Con questo libro Odifreddi ha rimesso insieme vent’anni di suoi interventi giornalistici, «li ho riguardati, aggiornati e riscritti. Soprattutto li ho illustrati, perché un tentativo che ho fatto in questi due libri è di mettere anche molte immagini. La matematica è considerata astratta. È un paradosso, una perversione novecentesca quella di raccontarla senza figure. Il cosiddetto burbakismo (Ndr: corrente novecentesca di pensiero che tende a formalizzare e unificare la matematica) che poi ha dato origine allo strutturalismo francese aveva questo vezzo di far la geometria senza mai metterci un’immagine. Forse è bene fare esattamente il contrario e quindi ho cercato di mettere più immagini possibili, non soltanto per rendere gradevole il libro, che sarebbe già qualcosa, bensì proprio per illustrare cose che a volte con una immagine si fanno vedere mentre con le parole invece bisogna descrivere in maniera magari nemmeno tanto comprensibile».

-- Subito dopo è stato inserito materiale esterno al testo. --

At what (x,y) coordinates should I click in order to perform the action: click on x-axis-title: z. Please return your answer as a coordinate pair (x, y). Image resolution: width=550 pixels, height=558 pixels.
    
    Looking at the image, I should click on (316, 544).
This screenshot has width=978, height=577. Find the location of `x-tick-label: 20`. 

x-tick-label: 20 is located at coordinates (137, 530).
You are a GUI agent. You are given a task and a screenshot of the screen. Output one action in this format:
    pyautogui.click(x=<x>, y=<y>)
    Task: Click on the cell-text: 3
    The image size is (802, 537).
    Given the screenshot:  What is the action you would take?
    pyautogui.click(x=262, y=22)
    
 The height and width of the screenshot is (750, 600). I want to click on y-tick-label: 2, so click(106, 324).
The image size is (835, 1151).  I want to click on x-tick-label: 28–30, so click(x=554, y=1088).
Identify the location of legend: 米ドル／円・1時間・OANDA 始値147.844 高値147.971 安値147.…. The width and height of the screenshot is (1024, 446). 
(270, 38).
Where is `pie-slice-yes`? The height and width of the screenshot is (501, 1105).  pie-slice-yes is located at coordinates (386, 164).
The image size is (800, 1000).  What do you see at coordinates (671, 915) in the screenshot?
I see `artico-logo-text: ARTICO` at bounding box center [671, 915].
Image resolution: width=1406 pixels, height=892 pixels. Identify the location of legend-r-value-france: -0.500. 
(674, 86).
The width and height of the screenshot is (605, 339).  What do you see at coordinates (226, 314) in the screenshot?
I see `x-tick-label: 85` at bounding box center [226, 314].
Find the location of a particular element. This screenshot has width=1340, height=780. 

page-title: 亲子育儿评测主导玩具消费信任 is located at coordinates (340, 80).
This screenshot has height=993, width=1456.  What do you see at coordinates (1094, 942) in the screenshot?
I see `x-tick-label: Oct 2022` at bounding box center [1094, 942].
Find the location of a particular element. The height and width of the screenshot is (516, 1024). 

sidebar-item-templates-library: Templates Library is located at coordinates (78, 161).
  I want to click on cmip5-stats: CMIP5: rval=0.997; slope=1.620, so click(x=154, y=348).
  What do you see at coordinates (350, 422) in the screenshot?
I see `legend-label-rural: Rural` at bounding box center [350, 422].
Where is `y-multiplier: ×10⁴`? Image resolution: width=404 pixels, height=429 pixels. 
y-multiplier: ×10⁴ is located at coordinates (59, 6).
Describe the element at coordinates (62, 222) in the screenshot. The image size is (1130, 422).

Odifreddi descrive così il piacere del fare matematica pura: «Beh è quello, come avrebbe detto non un matematico ma un poeta, ’ntender no la può chi no la prova’ (Ndr: sonetto di Dante Alighieri ‘Tanto gentile e onesta pare’). D’altra parte sarebbe un po’ come spiegare a un cieco i colori. Attirare l’attenzione sulla matematica è un po’ la stessa cosa: tutti la possono capire, molti si rifiutano di farlo, altri ancora la rimuovono standone lontani il più possibile. Però l’idea è proprio quella di riuscire a far vedere cose che magari uno non vedeva se non usava i mezzi giusti. Il piacere è proprio quello di riuscire, per esempio, guardando le stelle a fare come il poeta che scruta il cielo e dice ‘Oh dimmi Luna che fai tu lassù’ (Ndr: Canto Notturno di un pastore errante). Va detto, però, che fin da giovane Giacomo Leopardi era un un astronomo dilettante, aveva prodotto addirittura a 14 anni una storia dell’astronomia; un po’ noiosa peraltro, le sue poesie sono meglio. Ma d’altra parte lui era anche più maturo quando ha scritto le poesie di quando ha messo nero su bianco quella storia. Leopardi dunque sapeva benissimo cosa c’era dietro a quei puntini luminosi che possono solleticare immagini letterarie. Cioè delle precise leggi, tipo quelle di Keplero e di Newton sulla gravitazione, e così via. Per capire ovviamente bisogna studiare. Nel caso di Leopardi la fisica e l’astronomia, che poi si basano sulla matematica. Quindi la matematica è uno strumento che permette di andare oltre».
Perché, per dirla con Georg Cantor, padre della teoria degli insiemi, «In matematica fare domande ha più importanza del risolvere problemi».